Il apparaît dès lors de plus en plus clairement qu’on ne pourra plus conduire des politiques novatrices et efficaces, sans qu’elles impliquent pleinement dans leur conception, leur réalisation et leur évaluation, la responsabilité des États, des corps intermédiaires et des peuples eux-mêmes, sans que soient pris en considération, au plus près des populations, leurs besoins réels et leurs valeurs sociales et culturelles - ce qui n’a pas toujours été le cas dans le passé - et sans que soient attaqués à la racine, dans leurs causes, les phénomènes destructeurs du développement que sont le maintien dans la misère, mais aussi le gaspillage et le détournement des fonds et des aides, la corruption, la violence et les conflits qui ravagent nombre de PED.
-.-.-
*Consigne écrite 1*
Résumez en deux phrases le texte sur les politiques de développement.
*Consigne écrite 2*
Écrivez la suite du texte sur les politiques de développement, s'il vous plaît.
Le matériel placé plus bas n'est pas nécessaire.

*Lignes*
-.-.-
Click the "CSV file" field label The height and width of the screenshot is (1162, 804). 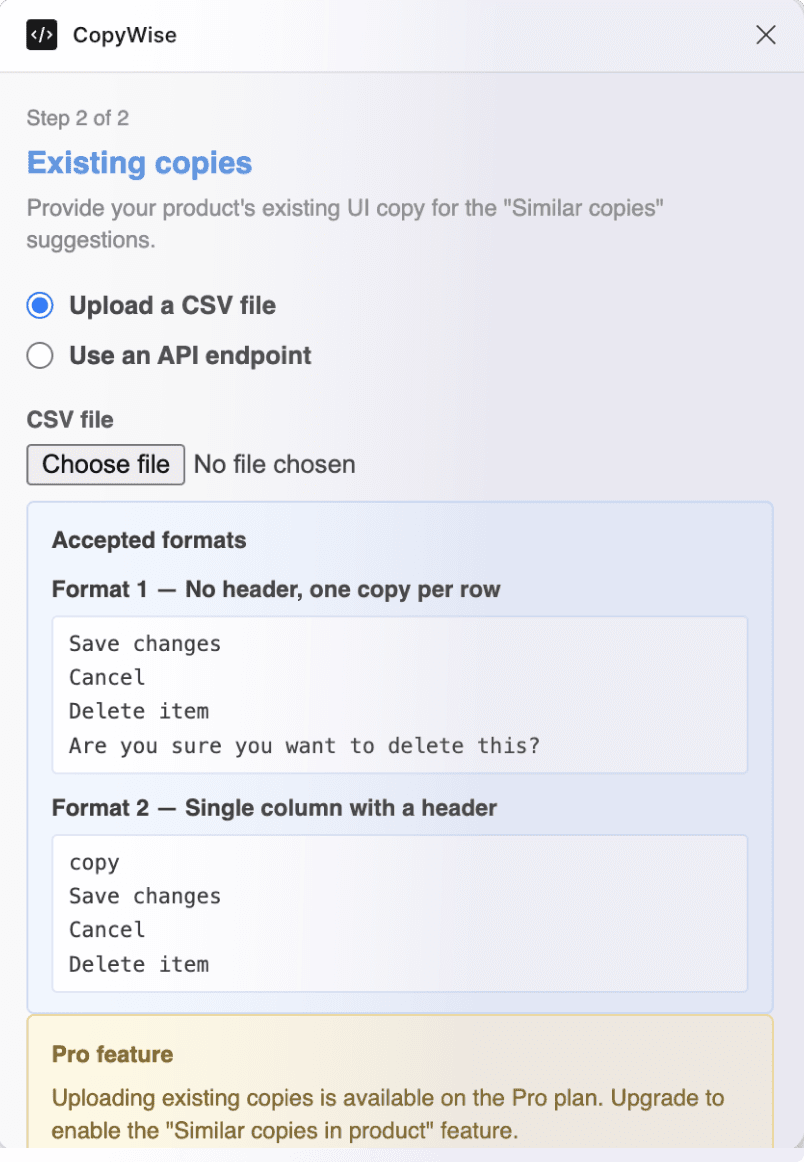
-.-.-
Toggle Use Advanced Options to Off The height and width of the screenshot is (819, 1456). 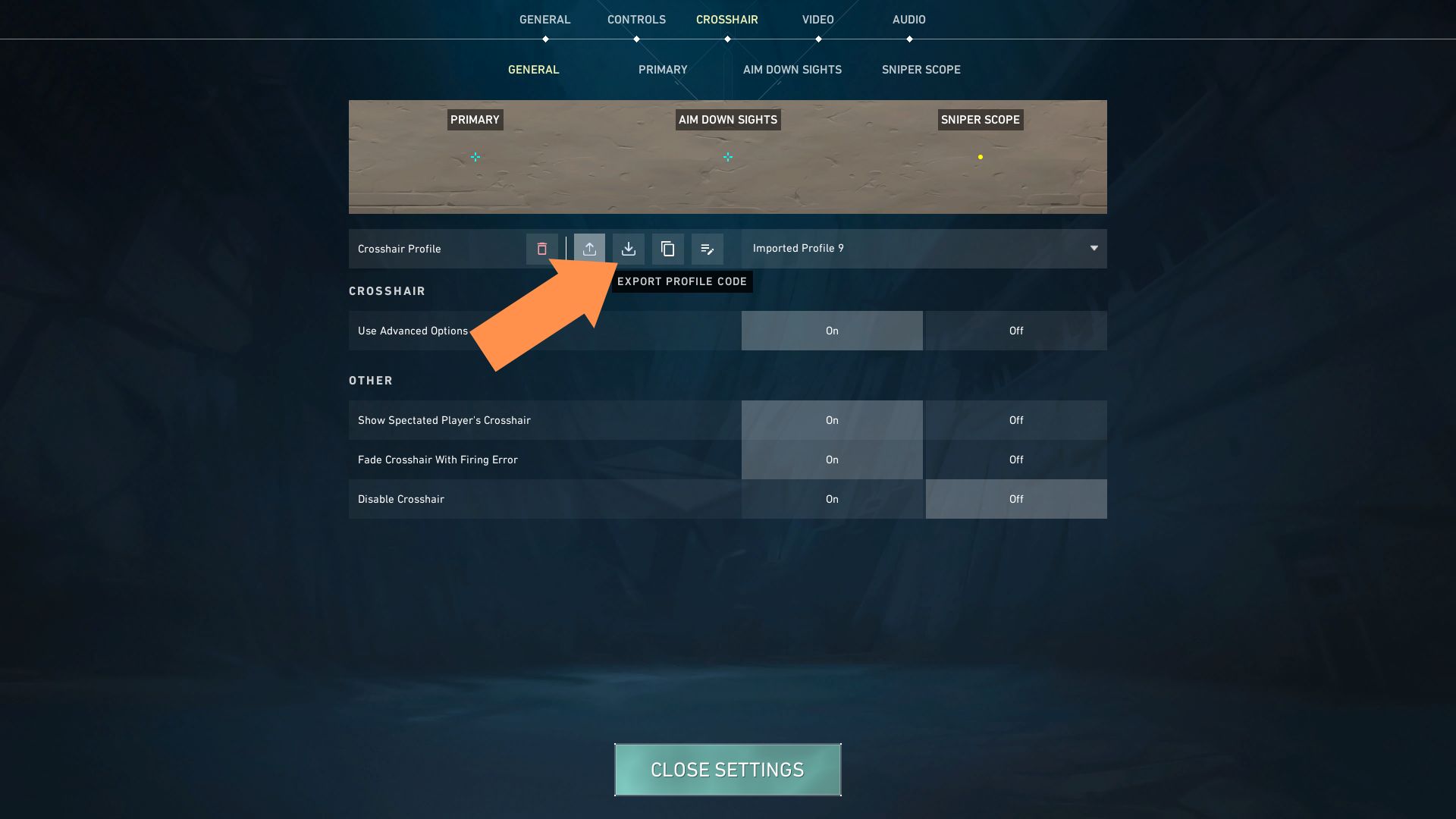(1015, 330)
-.-.-
*Réponse écrite 1*
Des politiques novatrices et efficaces ne pourront plus être conduites sans engager pleinement la responsabilité des États, des corps intermédiaires et des peuples dans leur conception, leur réalisation et leur évaluation, ni sans prendre en compte, au plus près des populations, leurs besoins réels et leurs valeurs sociales et culturelles. Il faut aussi s'attaquer aux causes des phénomènes qui détruisent le développement : la misère, le gaspillage et le détournement des fonds et des aides, la corruption, la violence et les conflits qui ravagent de nombreux PED.

*Réponse écrite 2*
Rejoignant les conceptions françaises qui s’étaient démarquées de la pensée anglo-saxonne, une nouvelle convergence semble se dessiner aujourd’hui: celle d’une approche globale et à long terme du développement s’appuyant sur la simultanéité et l’interaction des dimensions économiques, sociales et culturelles, la conjugaison optimale du rôle de l’État, des politiques publiques et du marché et sur la prise de conscience de la nécessité d’aboutir à des règles internationales claires pour lesquelles le rôle de l’OMC peut être essentiel.
C’est dans ce cadre qu’actuellement semble se réaliser l’accord sur l’impératif prioritaire d’une lutte coordonnée et constante contre la pauvreté, rejoignant ainsi l’inspiration de la conscience de la solidarité humaine à l’échelle planétaire. Cet impératif est aujourd’hui posé comme concrétisation du droit de tout homme, de tout peuple au développement et comme condition d’un développement durable conjuguant efficacité écologique, efficacité économique et progrès social, en garantissant une croissance économique à la fois soutenue, compatible avec la gestion raisonnée des ressources naturelles et répartie justement, afin d’assurer l'équité intra et intergénérationnelle.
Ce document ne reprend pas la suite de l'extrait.